Begin at the line containing "The height and width of the screenshot is (373, 643)." in the data below and go on through the line containing "Viewport: 1384px width, 868px", repeating each line exactly; include both ends and no other line.

- Material provided -
+--
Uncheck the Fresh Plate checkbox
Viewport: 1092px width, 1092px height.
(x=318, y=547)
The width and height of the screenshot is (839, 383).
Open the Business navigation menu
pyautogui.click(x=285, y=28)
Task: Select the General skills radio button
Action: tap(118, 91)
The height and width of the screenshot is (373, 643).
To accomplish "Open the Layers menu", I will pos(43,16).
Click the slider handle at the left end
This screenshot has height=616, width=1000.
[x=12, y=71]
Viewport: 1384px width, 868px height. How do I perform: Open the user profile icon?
+--
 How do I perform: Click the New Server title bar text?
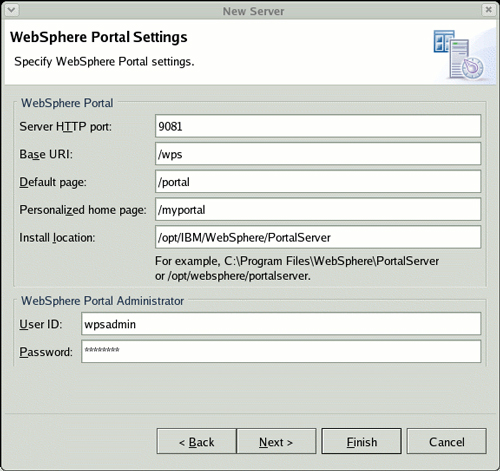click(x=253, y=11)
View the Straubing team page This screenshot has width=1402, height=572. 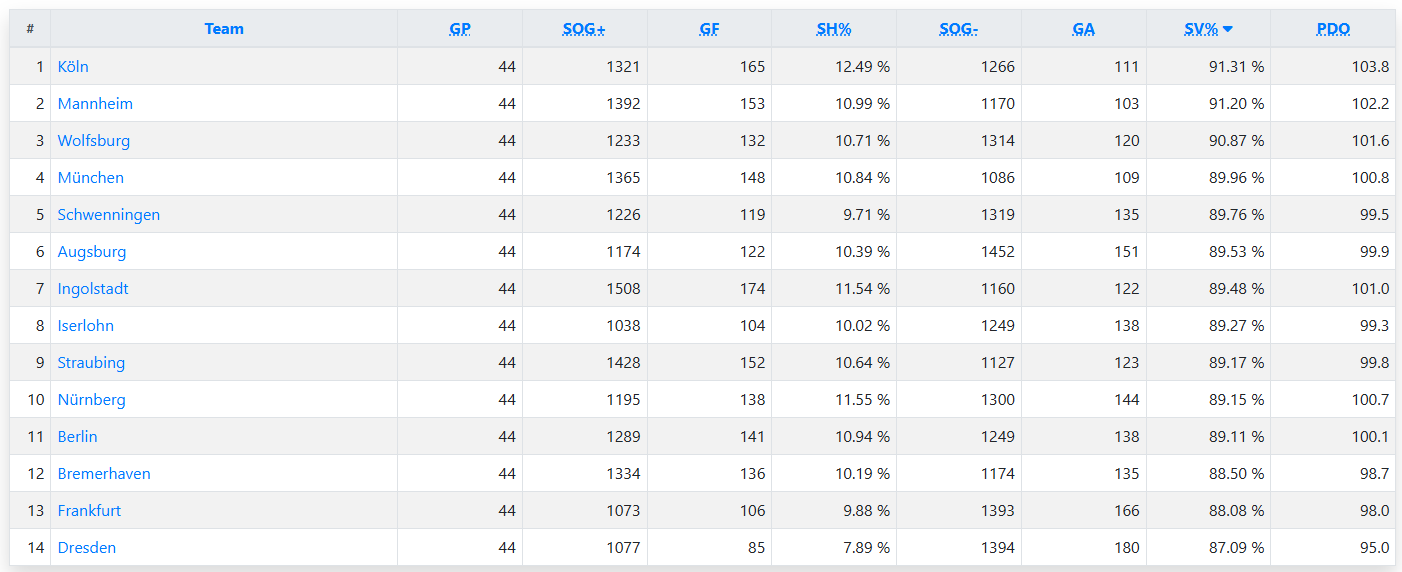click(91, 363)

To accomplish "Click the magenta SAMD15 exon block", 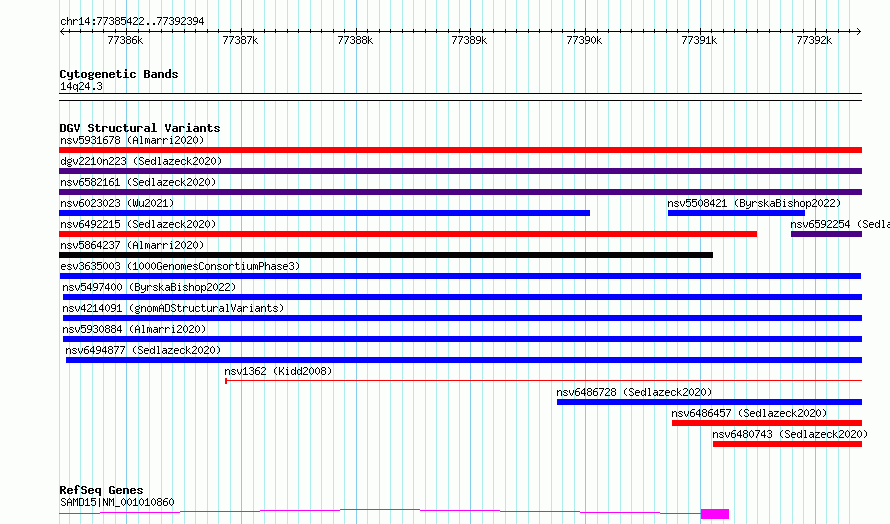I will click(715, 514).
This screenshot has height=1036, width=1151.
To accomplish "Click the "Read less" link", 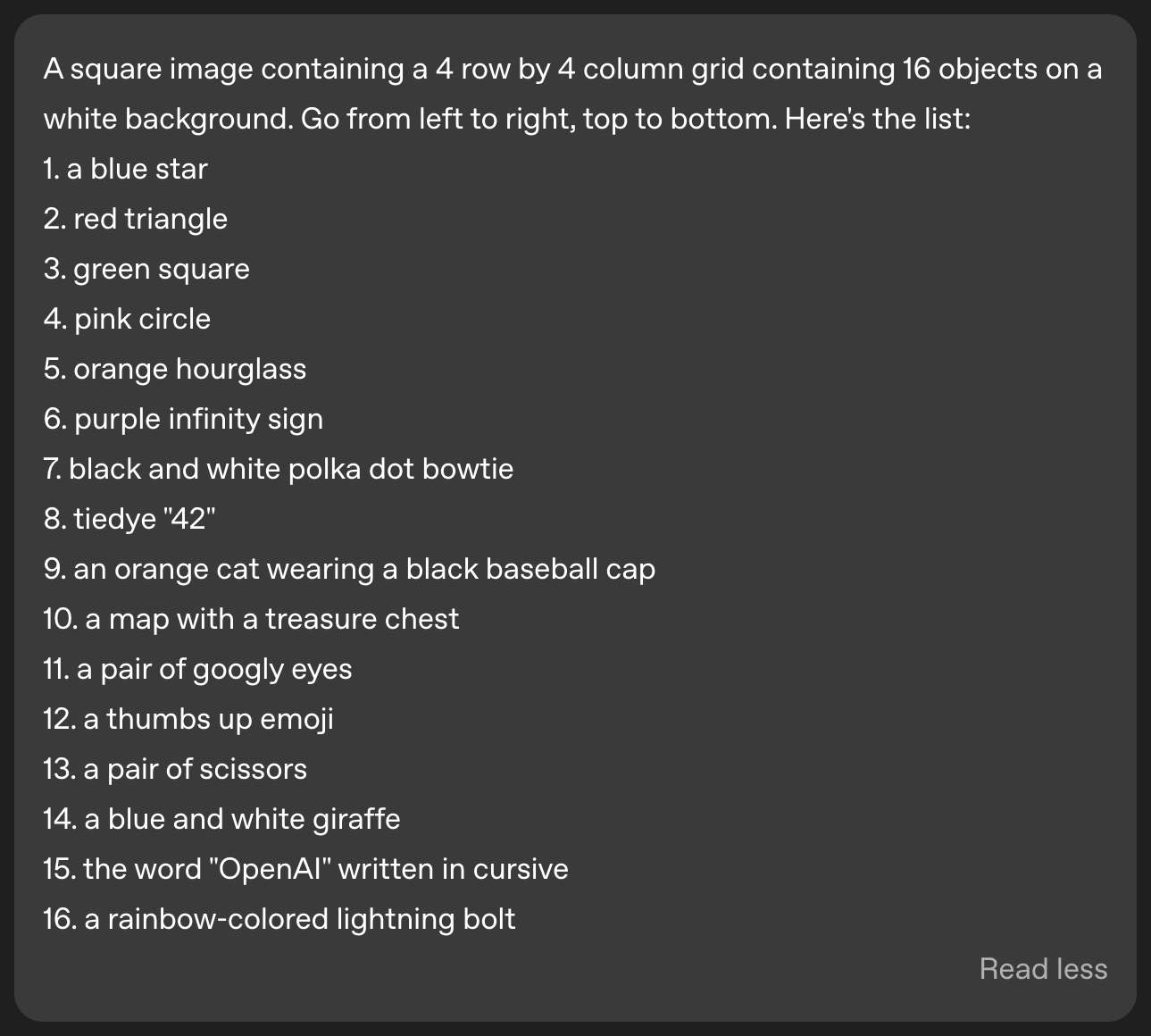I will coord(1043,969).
+--
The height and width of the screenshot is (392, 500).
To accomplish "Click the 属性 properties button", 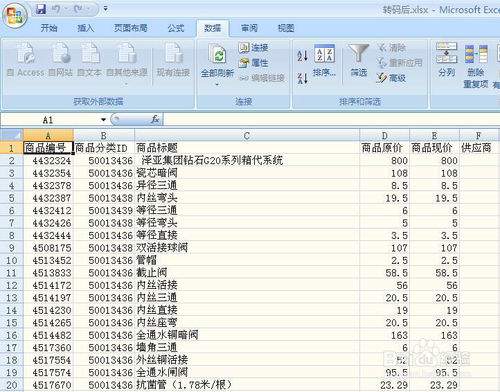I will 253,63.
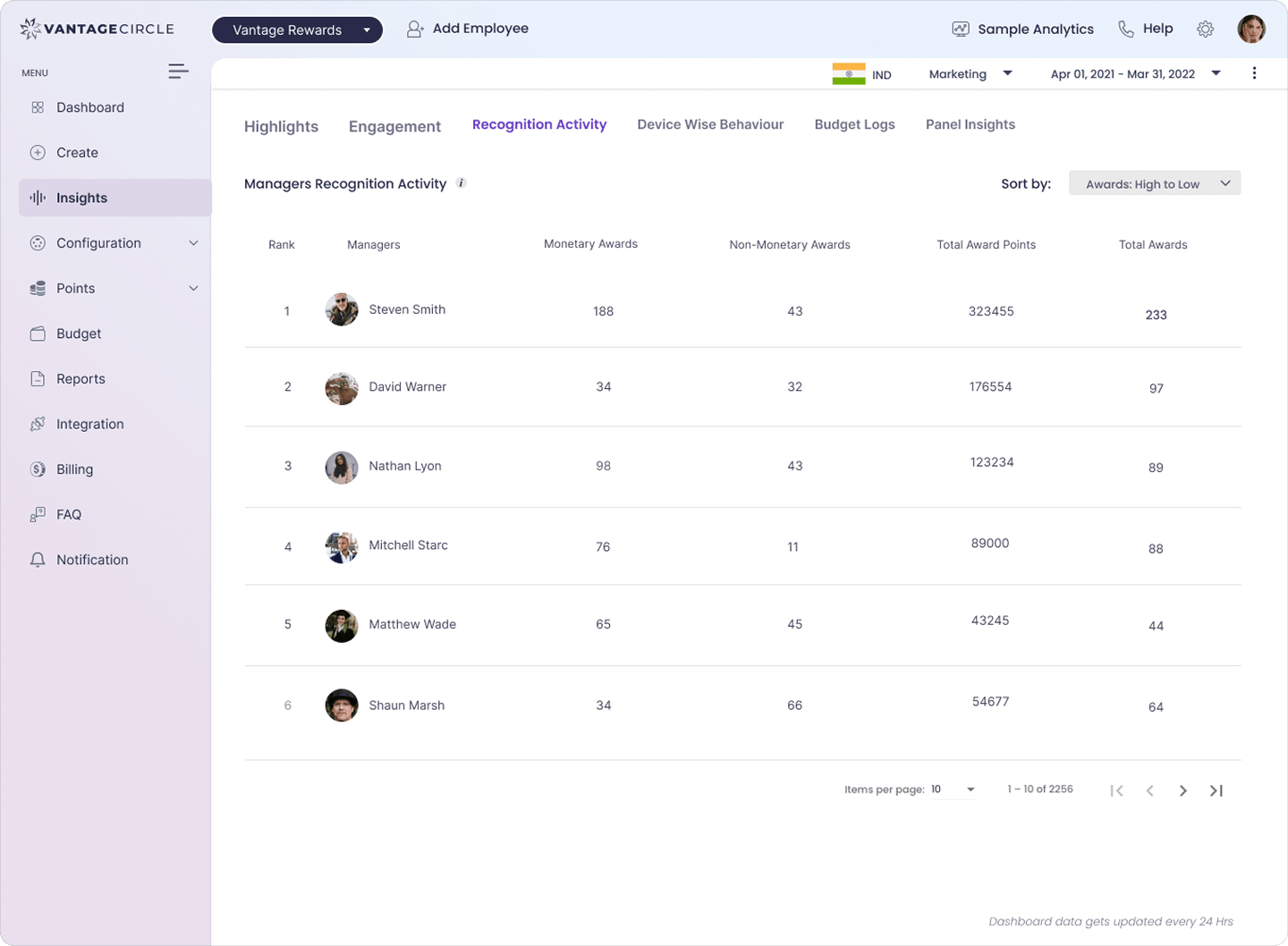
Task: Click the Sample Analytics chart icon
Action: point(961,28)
+--
- The answer -
The height and width of the screenshot is (373, 643).
To accomplish "Open the Layers menu", I will pos(43,16).
Click the slider handle at the left end
This screenshot has height=616, width=1000.
[x=12, y=71]
Viewport: 1384px width, 868px height. How do I perform: Open the user profile icon?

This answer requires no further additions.